# [PROBLEM DESCRIPTION]
Word for word, restate every record.

# [DATA SUPPLIED]
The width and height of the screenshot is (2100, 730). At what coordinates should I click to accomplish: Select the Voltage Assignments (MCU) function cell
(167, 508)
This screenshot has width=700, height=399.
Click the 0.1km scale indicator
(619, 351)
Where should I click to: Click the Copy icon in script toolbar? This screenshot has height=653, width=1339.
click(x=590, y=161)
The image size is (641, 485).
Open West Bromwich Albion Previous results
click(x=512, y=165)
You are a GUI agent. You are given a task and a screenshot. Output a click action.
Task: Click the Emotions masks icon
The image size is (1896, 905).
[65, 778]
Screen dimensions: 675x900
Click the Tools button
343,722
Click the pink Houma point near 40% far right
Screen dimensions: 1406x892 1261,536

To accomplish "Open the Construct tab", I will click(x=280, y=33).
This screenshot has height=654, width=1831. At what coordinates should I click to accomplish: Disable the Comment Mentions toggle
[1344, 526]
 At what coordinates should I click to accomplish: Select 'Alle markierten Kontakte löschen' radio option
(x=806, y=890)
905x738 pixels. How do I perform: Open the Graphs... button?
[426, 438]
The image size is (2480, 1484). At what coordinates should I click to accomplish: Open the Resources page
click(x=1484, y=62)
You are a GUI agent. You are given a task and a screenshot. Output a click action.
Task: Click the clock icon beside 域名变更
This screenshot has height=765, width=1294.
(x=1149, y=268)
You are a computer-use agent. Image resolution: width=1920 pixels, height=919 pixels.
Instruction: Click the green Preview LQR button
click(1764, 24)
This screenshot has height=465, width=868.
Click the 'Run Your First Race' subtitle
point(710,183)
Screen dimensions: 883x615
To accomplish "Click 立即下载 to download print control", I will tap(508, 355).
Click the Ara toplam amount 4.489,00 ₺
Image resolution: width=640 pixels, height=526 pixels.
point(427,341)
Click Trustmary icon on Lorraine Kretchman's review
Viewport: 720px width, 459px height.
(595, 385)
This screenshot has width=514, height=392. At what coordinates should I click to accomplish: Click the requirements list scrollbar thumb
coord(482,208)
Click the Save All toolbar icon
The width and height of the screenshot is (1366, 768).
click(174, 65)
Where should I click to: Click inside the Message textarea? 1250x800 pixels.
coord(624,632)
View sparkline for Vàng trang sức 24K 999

# [RESULT]
The width and height of the screenshot is (2100, 730). At what coordinates should I click to accomplish: Select the Voltage Assignments (MCU) function cell
(167, 508)
This screenshot has width=700, height=399.
Click the 0.1km scale indicator
(619, 351)
Where should I click to: Click the Copy icon in script toolbar? This screenshot has height=653, width=1339.
click(x=590, y=161)
The image size is (641, 485).
Open West Bromwich Albion Previous results
click(x=512, y=165)
You are a GUI agent. You are given a task and a screenshot. Output a click action.
Task: Click the Emotions masks icon
The image size is (1896, 905).
[65, 778]
Screen dimensions: 675x900
Click the Tools button
343,722
Click the pink Houma point near 40% far right
Screen dimensions: 1406x892 1261,536

To accomplish "Open the Construct tab", I will click(x=280, y=33).
This screenshot has height=654, width=1831. At what coordinates should I click to accomplish: Disable the Comment Mentions toggle
[1344, 526]
 At what coordinates should I click to accomplish: Select 'Alle markierten Kontakte löschen' radio option
(x=806, y=890)
905x738 pixels. How do I perform: Open the Graphs... button?
[426, 438]
The image size is (2480, 1484). At what coordinates should I click to accomplish: Open the Resources page
click(x=1484, y=62)
You are a GUI agent. You are given a task and a screenshot. Output a click action.
Task: Click the clock icon beside 域名变更
This screenshot has height=765, width=1294.
(x=1149, y=268)
You are a computer-use agent. Image resolution: width=1920 pixels, height=919 pixels.
Instruction: Click the green Preview LQR button
click(1764, 24)
This screenshot has height=465, width=868.
Click the 'Run Your First Race' subtitle
point(710,183)
Screen dimensions: 883x615
To accomplish "Click 立即下载 to download print control", I will tap(508, 355).
Click the Ara toplam amount 4.489,00 ₺
Image resolution: width=640 pixels, height=526 pixels.
point(427,341)
Click Trustmary icon on Lorraine Kretchman's review
Viewport: 720px width, 459px height.
(595, 385)
This screenshot has width=514, height=392. At what coordinates should I click to accomplish: Click the requirements list scrollbar thumb
coord(482,208)
Click the Save All toolbar icon
The width and height of the screenshot is (1366, 768).
click(174, 65)
Where should I click to: Click inside the Message textarea? 1250x800 pixels.
coord(624,632)
View sparkline for Vàng trang sức 24K 999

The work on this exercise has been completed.